→ **TRECHO DO DOCUMENTO**
_ _ _ _ _ _ _

Atualmente é injustificável fazer o aborto. Com tantos meios de anticoncepção, não há justificativa. O IML, por exemplo, fornece de graça as pílulas do dia seguinte no caso de mulheres que foram estupradas. A menina que é estuprada e procura o órgão competente para fazer exame de corpo de delito recebe a pílula sem pagar nada. Os postos de saúde oferecem DIU de graça, fornecem anticoncepcional. O que falta é assistência social, visitar as casas, as comunidades. Explicar que existem meios de contracepção. Sai mais barato para o governo isso do que pagar o internamento para fazer aborto.
É competência do órgão tomar essa posição pública?
Opinião cada um tem a sua. Acho que a mais lógica é a minha. É só levar o esclarecimento para as comunidades. Não tem erro. É uma coisa delicada. Esse posicionamento não tem justificativa prática, porque, por exemplo, as mulheres que têm recomendação para não engravidar porque teriam gravidez de alto risco têm meios de anticoncepção muito eficazes. Para mim, o que está faltando é esclarecimento. O aborto realmente não é necessário.
Em seus 40 anos como ginecologista, o senhor teve contato com mulheres que já fizeram aborto? Como elas ficam depois?

_ _ _ _ _ _ _

[Entradas de dados salvas]
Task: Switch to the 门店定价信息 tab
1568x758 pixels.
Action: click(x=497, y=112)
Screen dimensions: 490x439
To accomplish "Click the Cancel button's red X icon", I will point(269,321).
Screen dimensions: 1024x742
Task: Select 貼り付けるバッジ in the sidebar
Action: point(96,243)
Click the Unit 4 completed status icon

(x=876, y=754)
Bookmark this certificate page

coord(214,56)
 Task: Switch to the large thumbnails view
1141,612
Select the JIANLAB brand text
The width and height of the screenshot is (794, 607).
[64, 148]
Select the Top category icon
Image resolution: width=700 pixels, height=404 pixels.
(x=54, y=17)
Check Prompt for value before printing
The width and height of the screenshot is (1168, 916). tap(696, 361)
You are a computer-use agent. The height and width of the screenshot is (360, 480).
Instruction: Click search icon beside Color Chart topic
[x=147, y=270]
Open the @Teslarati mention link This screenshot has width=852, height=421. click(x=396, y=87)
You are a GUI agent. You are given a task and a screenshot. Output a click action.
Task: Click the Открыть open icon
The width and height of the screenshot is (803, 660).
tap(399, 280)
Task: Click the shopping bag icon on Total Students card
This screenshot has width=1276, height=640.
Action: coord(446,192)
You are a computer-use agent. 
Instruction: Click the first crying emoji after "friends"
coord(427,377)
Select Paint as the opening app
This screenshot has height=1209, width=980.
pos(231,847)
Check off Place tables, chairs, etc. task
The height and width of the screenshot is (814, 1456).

_ _ _ _ _ _ _

→ **REQUISITOS DA TAREFA**
Com base no trecho sobre aborto, responda:
(a) O que o IML fornece de graça às mulheres que foram estupradas?
(b) O que os postos de saúde oferecem de graça?
(c) Há quantos anos o entrevistado atua como ginecologista, segundo a pergunta feita a ele?

→ **RESPOSTA**
(a) Pílulas do dia seguinte.
(b) DIU e anticoncepcional.
(c) 40 anos.